Community-academic collaboration can reduce access burdens and strengthen continuity of care, says Anasuya Gunturi, MD, PhD.
Collaboration between community and academic institutions has the potential to enhance patient care and lessen access burdens, which was the main focus of the Boston Regional Institute for Value-Based Medicine® (IVBM) panel discussion on bringing academic best practices into a community setting.
The IVBM event, held on February 5, featured numerous oncology specialists, including Anasuya Gunturi, MD, PhD, chief and medical director at Lowell General Hospital. In an interview with The American Journal of Managed Care®, Gunturi outlined common practices at her institution to promote academic and community provider collaboration that benefits their patients.
She explained that Massachusetts General Hospital recently started caring for patients with hematologic malignancies, who after treatment required a lot of support that was taxing to access.
“We had the leaders from the transplant team and me as the leader of my community hospital oncology team, and we talked about it, and we said, ‘OK, what do these patients need, and how do you want us to do this?’” Gunturi explained. “[Our academic partners] were able to give us very specific guidance as to how to take care of these patients, and then we were able to implement it.”
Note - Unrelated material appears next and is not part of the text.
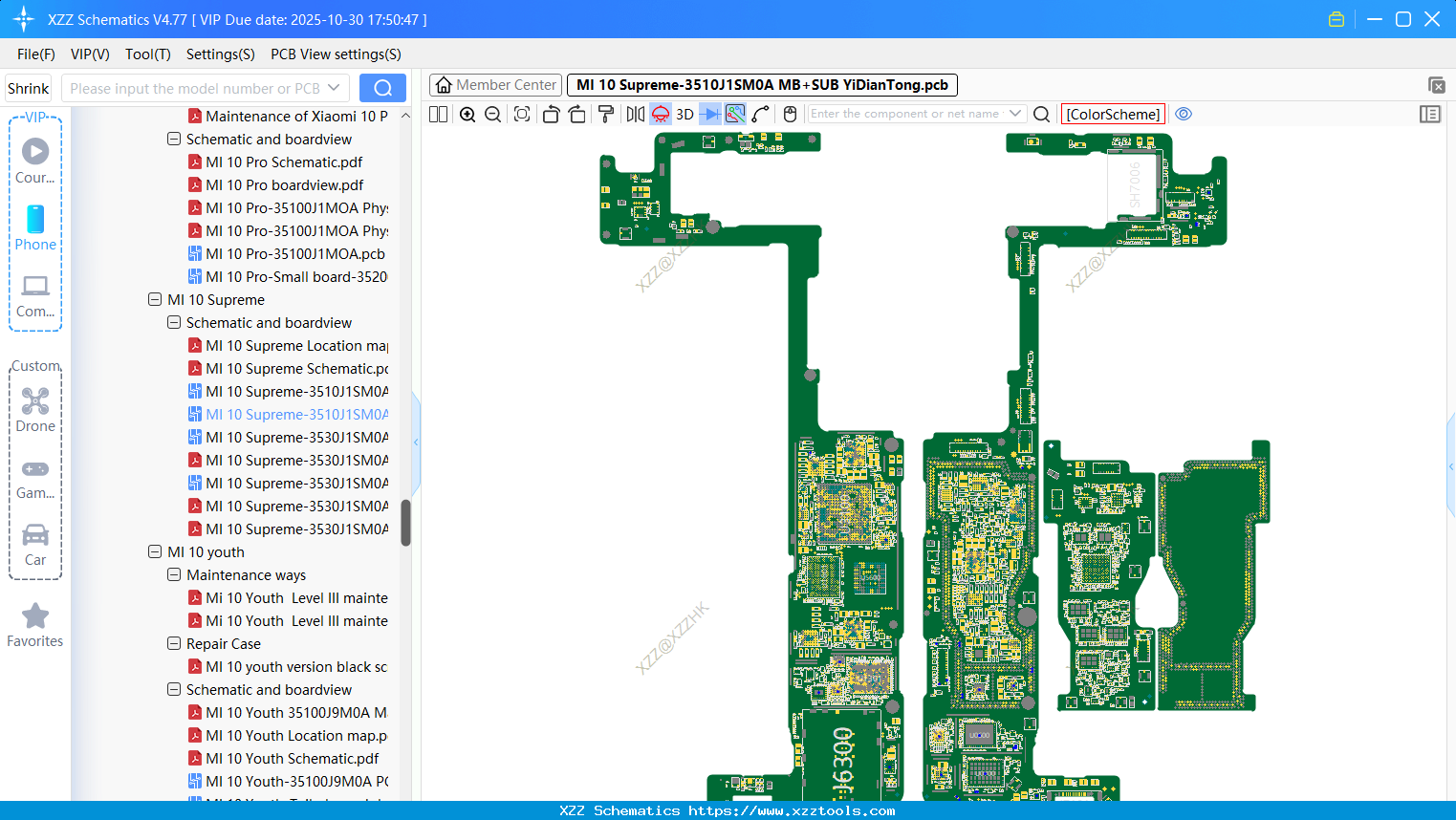Activate the rotate board tool
The width and height of the screenshot is (1456, 820).
pos(551,114)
Furthermore, Gunturi emphasized the necessary trust between community and academic providers, especially for patient continuity of care.
“I, as a clinician in the community, have to trust that the academic person that I'm going to send my patients to—perhaps for a second opinion or for certain treatments that I'm not able to do in the community—is going to respect the care that I'm giving to my patients and comanage these patients and not just scoop them up and cut me out of the care team,” she said.
The trust pipeline works both ways, Gunturi explained. She has to trust her academic partners, and they have to trust her.
“I always reach out personally, try to figure out who the patient is going to be seeing, and, either through a phone call or an email, introduce myself and the scenario that my patient is in,” she said. “And with the hope that after they see the patient, they then reply and continue that conversation.”